# Crops harvested by ???



## ChukarBob (Sep 4, 2006)

Will most fields in central ND be harvested by, say, November 10th? Between corn and sunflowers, which is typically the last to be harvested?

Thanks for your replies.


----------



## Dick Monson (Aug 12, 2002)

Nov 10th is 3 weeks out and if the weather cooperated much harvesting would be done in that time frame. If it stays wet with constant moisture falling like now the ground will have to freeze hard for combines to really roll. I was out yesterday and neither flowers or the corn in that area have been touched, beans maybe 1/2 off.


----------



## blhunter3 (May 5, 2007)

All depends on the weather.


----------



## deacon (Sep 12, 2003)

Not going well, best hunting will be Thanksgiving and later.


----------



## Duckslayer100 (Apr 7, 2004)

Combines were hitting it hard last weekend. Saw lots of corn coming out, and most of the beans were gone. Shouldn't be long now, as long as this rain stays away.


----------



## slough (Oct 12, 2003)

I'm sure it depends on the area. Was out scouting tonight in central ND, north of I94. Almost no corn has been harvested and over half the soybeans are not touched yet. I know a farmer with around 1000 acres of soybeans who has been wanting to harvest for a couple weeks and hasn't been able to get them started yet as we haven't been able to go much more than a day without some rain. The next few days are supposed to be decent so I would bet they'll be running full bore.


----------



## fieldgeneral (Feb 12, 2013)

Most guys have jumped to the corn as soybeans now are to wet to take.


----------



## blhunter3 (May 5, 2007)

We started back on beans. The beans are more then dry enough, it was just the ground that was the limiting factor. The harvest report said that around 50% of the beans are off and I think I heard around 20% of the corn.


----------



## 94NDTA (May 28, 2005)

Just wondering if we can get an update. Busy work week, I haven't had anytime to go scout. How are the crops looking in ND thus far?


----------



## blhunter3 (May 5, 2007)

Crops are looking decent, depending on what part of the state your from. Lots of guys are done if not finished on beans, and are close to half done, if not close to being done on crop. People who are done are busy putting fertilizer down or doing tillage work, so it would be best to ask permission on fields that are unposted to make sure they are going to be doing field work.


----------



## ChukarBob (Sep 4, 2006)

Thanks, everyone, for the update. Although I leave for ND on Nov. 8, it's a 2 day drive from WA state and so my first day afield will be Nov. 10. Really excited, even though this is my 21st or 22nd trip to ND. It's like I'm a 9 year old on Christmas eve.


----------



## GSPpurist (Oct 19, 2013)

ChukarBob said:


> Thanks, everyone, for the update. Although I leave for ND on Nov. 8, it's a 2 day drive from WA state and so my first day afield will be Nov. 10. Really excited, even though this is my 21st or 22nd trip to ND. It's like I'm a 9 year old on Christmas eve.


Ditto, I am leaving Georgia on 7 Nov and will be hunting on 9 Nov for 7 days afield.
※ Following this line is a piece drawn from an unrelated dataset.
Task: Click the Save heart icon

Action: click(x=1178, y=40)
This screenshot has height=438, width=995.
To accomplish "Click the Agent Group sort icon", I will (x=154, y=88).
Maybe see you around. Look for a Ford F150 with Georgia plates!!!


----------



## 94NDTA (May 28, 2005)

Good luck, gents. Anyone willing to put forth the effort to drive here and out in the foot time deserves a couple birds.


----------



## Rooster Guy (Nov 2, 2013)

Making my way out there from MN this week with my 1 1/2 year old springer spaniel hoping to flush a few up! How are the PLOTS and public land in South Central and SW ND looking this year? Seen a lot of reports that things haven't been as bad as the original numbers showed. Seems like the numbers scared away enough people to leave us die-hards a few more to chase! :wink:


----------



## GSP yooper (Sep 6, 2013)

I was in the Ashley area 2 weeks ago. The PLOTS in that area are awful. A large percentage of what the map shows as PLOT, after drivning lots of miles of country side to scout them out, are mowed and holding round bales or are pasteur's full of cattle. Was very dissapointing! 2 weeks ago most of the corn was still standing.


----------



## Rooster Guy (Nov 2, 2013)

Just returned from a 5 day trip to South Central ND, I would say at least 50% of the crop is still up, maybe a little more. We had an extremely hard time finding bird and this area is not the least bit new to us, as we have been going here for 4-5 years. For me, a large part of knowing there are birds around are the drive out to the spots in the morning and the last hour of hunting. These are times when the birds are out and moving around, crossing the road, flying to spots to roost for the night, etc..In 5 days of hunting we saw 2 birds in the morning and 1 group of birds flying into a large field at night. It was unbelievable. There is a property we get permission to hunt on that has 3 very nice tree groves, each time we would walk them down in previous years we would see a minimum of 25-50 birds (no matter which month or weather conditions), and even hunting them 2-3 times a day. This year we not only did not shoot a bird, we did not even get ONE bird up. The corn was even down in this specific spot too. It was very discouraging to see the drop in bird numbers firsthand (rather than just reading posts of other people who had similar results in different areas). Some decent PLOTS in the area, although many did have cattle on them or were mowed. Did see an unusual amount of hens on the trip though, many groups of 5-10.

We talked with a few farmers in the area and all of them said how they just weren't seeing the birds this year...bummer. We did have some luck here and there, but definately a steep drop from previous years. Nonetheless, it was still a good trip and I was happy to get my year old Springer Spaniel out to get some work in.

A bad day of hunting is always better than a good day at the office :thumb:


----------